Goal: List every line of the rows below as a numbered list, skipping blank lines and leaving out the pictures.

=-=-=-=-=

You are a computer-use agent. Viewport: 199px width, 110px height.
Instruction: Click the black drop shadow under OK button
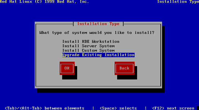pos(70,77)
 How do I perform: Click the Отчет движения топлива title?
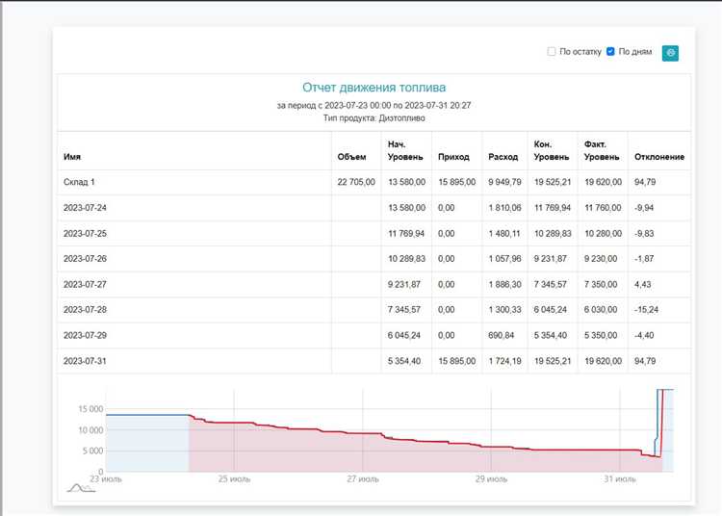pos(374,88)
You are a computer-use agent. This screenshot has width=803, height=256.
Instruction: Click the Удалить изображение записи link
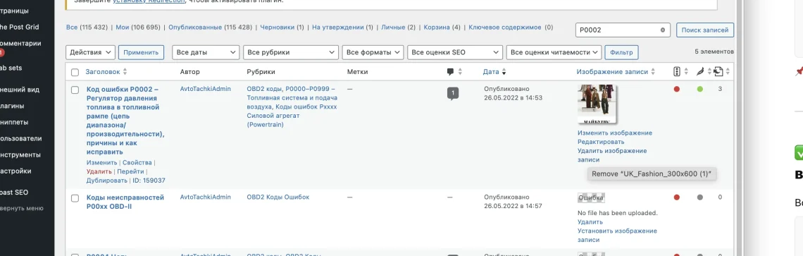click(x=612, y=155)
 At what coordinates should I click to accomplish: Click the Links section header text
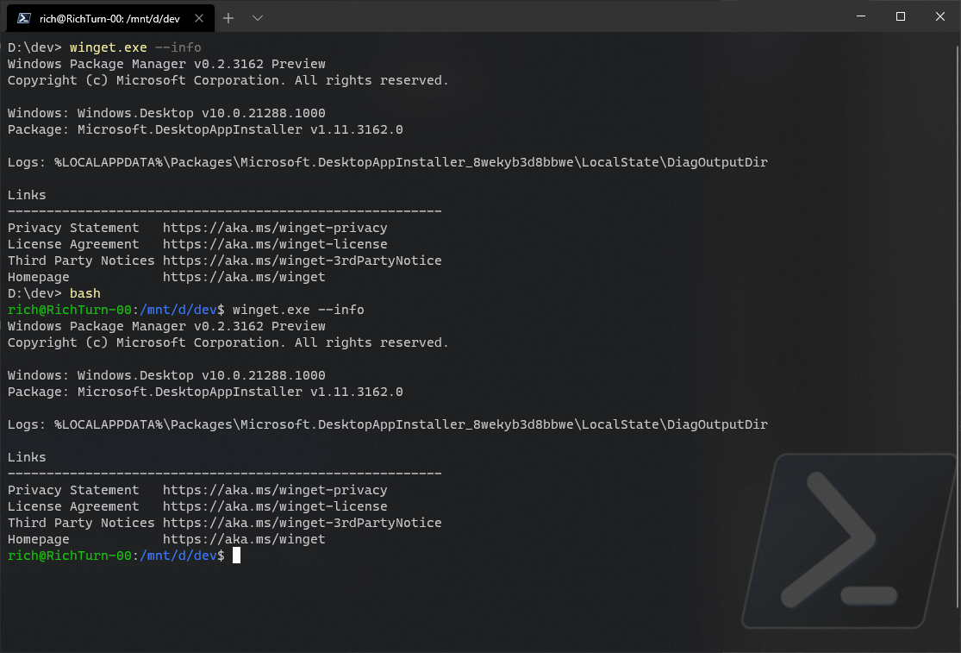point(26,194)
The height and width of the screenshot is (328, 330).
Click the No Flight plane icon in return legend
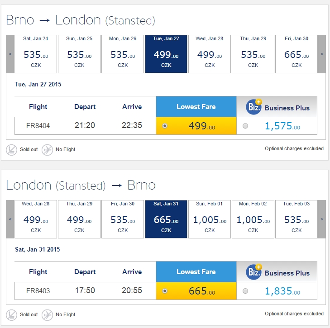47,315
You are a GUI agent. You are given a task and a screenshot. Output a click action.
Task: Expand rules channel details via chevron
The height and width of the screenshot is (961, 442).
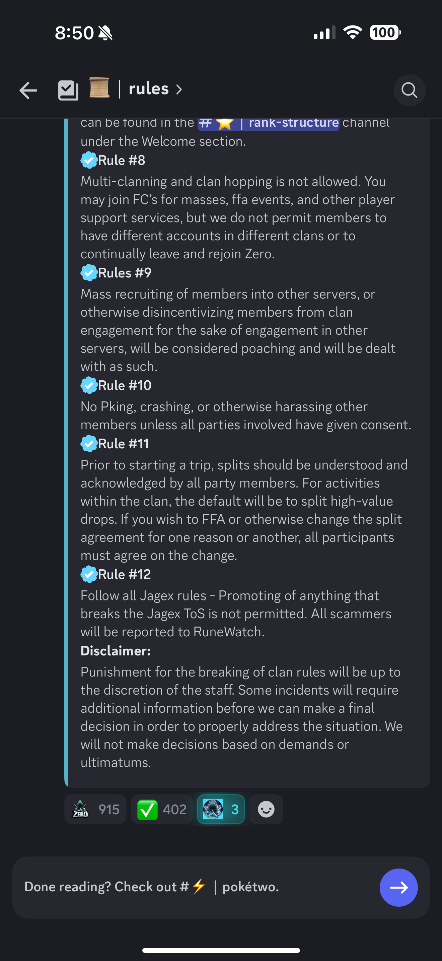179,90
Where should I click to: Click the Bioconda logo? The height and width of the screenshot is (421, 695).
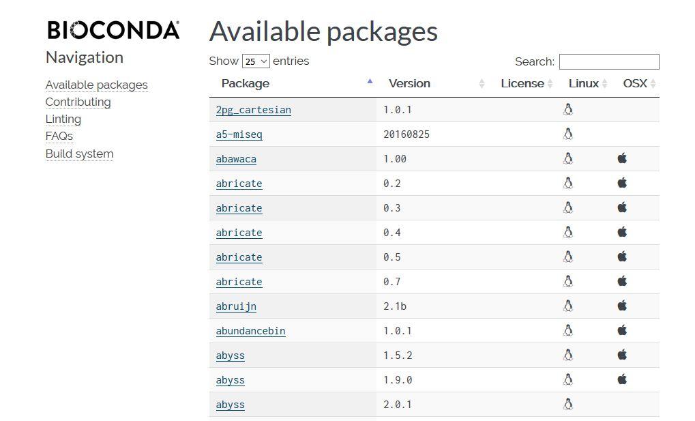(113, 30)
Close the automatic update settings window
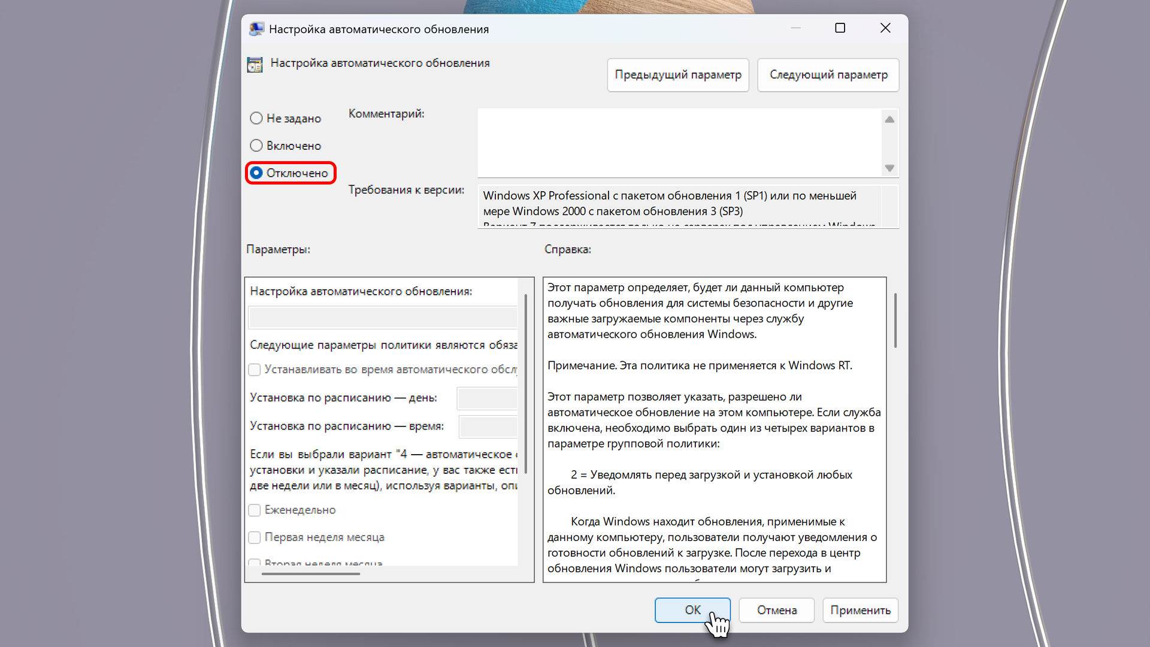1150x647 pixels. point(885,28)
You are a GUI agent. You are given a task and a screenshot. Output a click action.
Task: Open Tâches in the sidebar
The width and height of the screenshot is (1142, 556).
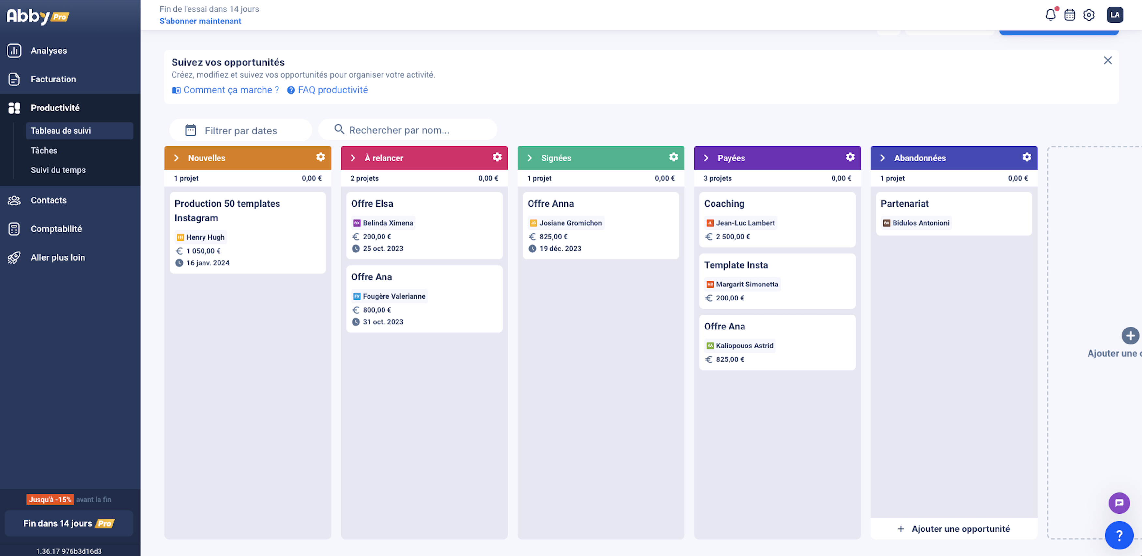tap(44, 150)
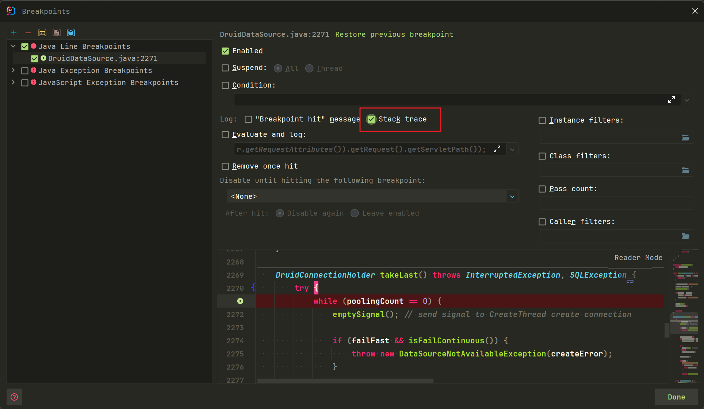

=-=-=-=-=

Worked solution:
1. You are a computer-use agent. Viewport: 199px width, 110px height.
2. Instruction: Click the black drop shadow under OK button
3. pos(70,77)
4.  How do I perform: Click the Отчет движения топлива title?
5. pos(374,88)
6. You are a computer-use agent. This screenshot has width=803, height=256.
7. Instruction: Click the Удалить изображение записи link
8. click(x=612, y=155)
9.  At what coordinates should I click to accomplish: Click the Links section header text
10. point(26,194)
11. The height and width of the screenshot is (328, 330).
12. Click the No Flight plane icon in return legend
13. 47,315
14. You are a GUI agent. You are given a task and a screenshot. Output a click action.
15. Task: Expand rules channel details via chevron
16. The height and width of the screenshot is (961, 442).
17. 179,90
18. Where should I click to: Click the Bioconda logo? The height and width of the screenshot is (421, 695).
19. (113, 30)
20. Close the automatic update settings window
21. 1150x647 pixels. point(885,28)
22. You are a GUI agent. You are given a task and a screenshot. Output a click action.
23. Task: Open Tâches in the sidebar
24. The width and height of the screenshot is (1142, 556).
25. tap(44, 150)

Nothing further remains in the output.